▸ Prompt:
Copy out every line of the listing in which "size" appears.
*** Data section ***
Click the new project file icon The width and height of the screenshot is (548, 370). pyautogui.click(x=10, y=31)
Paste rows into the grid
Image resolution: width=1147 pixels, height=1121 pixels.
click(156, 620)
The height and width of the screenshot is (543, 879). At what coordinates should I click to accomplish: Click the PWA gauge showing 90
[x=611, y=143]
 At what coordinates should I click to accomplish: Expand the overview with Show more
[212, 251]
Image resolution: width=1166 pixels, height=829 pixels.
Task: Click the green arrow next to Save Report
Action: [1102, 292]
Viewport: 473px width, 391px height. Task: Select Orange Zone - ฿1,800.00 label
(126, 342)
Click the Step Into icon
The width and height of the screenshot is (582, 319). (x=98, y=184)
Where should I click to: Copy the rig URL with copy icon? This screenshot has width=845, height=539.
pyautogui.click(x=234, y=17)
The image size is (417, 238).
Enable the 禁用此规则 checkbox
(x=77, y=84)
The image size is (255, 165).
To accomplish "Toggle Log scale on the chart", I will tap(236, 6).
***
▸ Task response:
The image size is (417, 238).
The image size is (255, 165).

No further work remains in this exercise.